The Platform for Action that came out of the Fourth World Conference on Women in Beijing is an important tool for the empowerment of women, and many women have become active in monitoring the actions of governments and the UN itself in its implementation. The advent of new information technologies such as electronic networking via computers, fax broadcasting, and other forms of telecommunications, has introduced a new dimension into all of this, with more women now able to follow what is happening at the United Nations and other international and regional organizations and agencies. It is important that all these new tools however, should be seen as an expansion of what has already been put in place by women worldwide, not a substitution. Many networks have been solidly established over the years by the development and publication of print materials that are sent out to women worldwide by the mail. To desert these time-honoured methods in favour of the new electronic methods would be to lose an important channel to the global women's movement. What do we need to become more involved in implementing the Platform for Action? Even more access to information and knowledge.

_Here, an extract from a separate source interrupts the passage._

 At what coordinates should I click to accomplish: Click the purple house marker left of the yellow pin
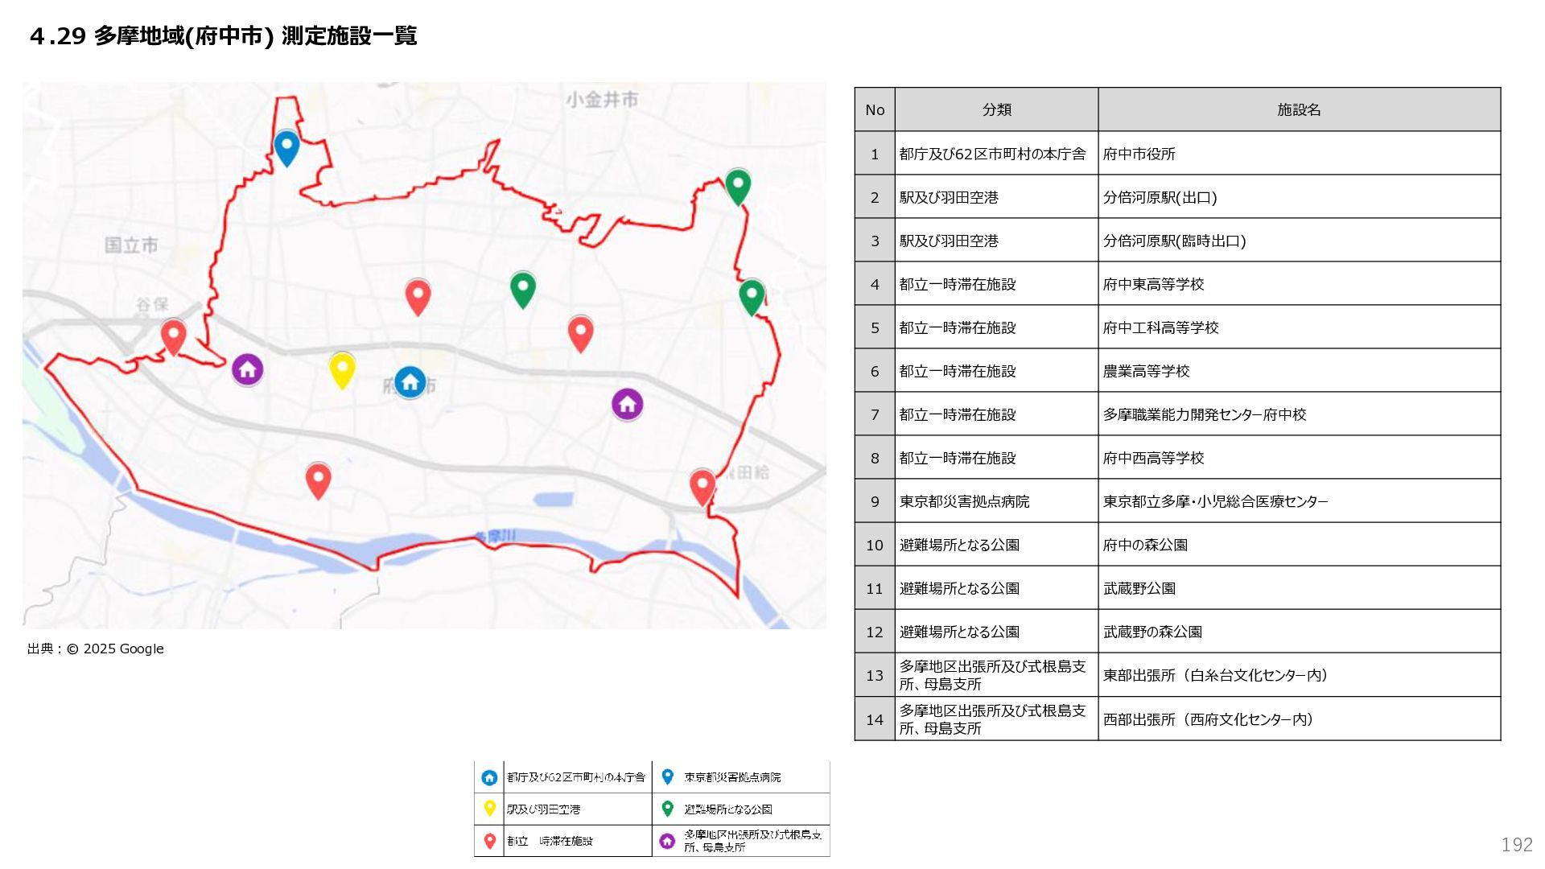tap(247, 370)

Future information and communication strategies need to be multi-faceted and all-inclusive. Struggling channels need to be strengthened. Successful channels need to be evaluated and where possible expanded to reach others. The world of print materials is in many ways falling behind in this new age of modern technologies and tools. We can get breaking news around the world in seconds...but in-depth, substantive materials that support the advocacy and education efforts of women are becoming more and more difficult to find. Why? Because they take far more research and effort on the part of women's groups and seem often to be less visible.

Future strategies need to include these print materials sent out by mail, supplemented but not supplanted by information that is disseminated with the use of new information technologies. Information e-mailed and/or faxed to groups worldwide should be focused towards "multiplier" groups who can take the information, translate the appropriate pieces for their region or country, use it on the radio, in their own newsletters and journals, and/or fax and e-mail it to their own networks. Using time-honoured "grape-vines of women", we can use alternative networking to our advantage, and strengthen and sustain the most viable structures that we women have built.

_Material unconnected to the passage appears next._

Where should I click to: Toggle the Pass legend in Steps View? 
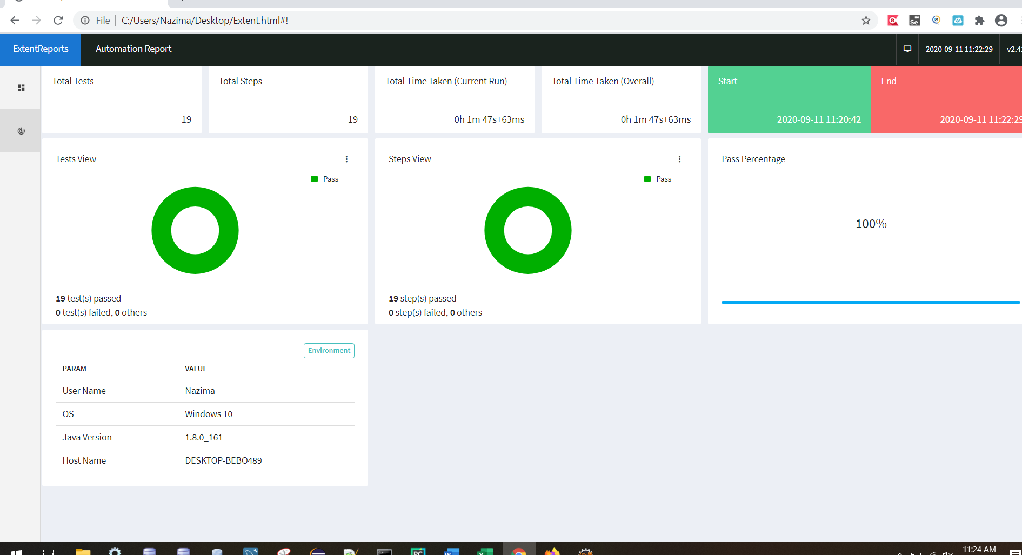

The IWTC GlobalNet has proven very effective as a channel for breaking information on events, activities, campaigns and action alerts to the global women's movement. But it is only one part of a communication strategy that should utilize every possible means of reaching out to women wherever they are. An effective communication strategy should include the development of in-depth print materials sent by mail, the setting up of home-pages on the World Wide Web, fax broadcasting, e-mailing, electronic conferences, events such as workshops and small group meetings, participation in caucuses, seminars and forums, and support for and the dissemination and marketing of publications by and for women and more.

The battle for the minds and hearts of people everywhere is an on-going one. More money than any of us could ever imagine is dedicated to taking control of mass media networks, whether via radio, television, newspaper, magazine, electronic conferences, on-line e-mail, satellite or telephone and fax machines. To be able tofind our way through this maze of technology and power, to reach out to the women and groups that are fighting for the empowerment of women and for gender justice and equality at all levels, we need to be determined and imaginative in our strategies and outreach. A clear path has been forged by the work of activist women's groups and media networks. Now we must build on this framework, and work towards a day when every woman in every country of the world has access to the information and knowledge she needs, and is empowered to participate at every level of governance in her country and in her world.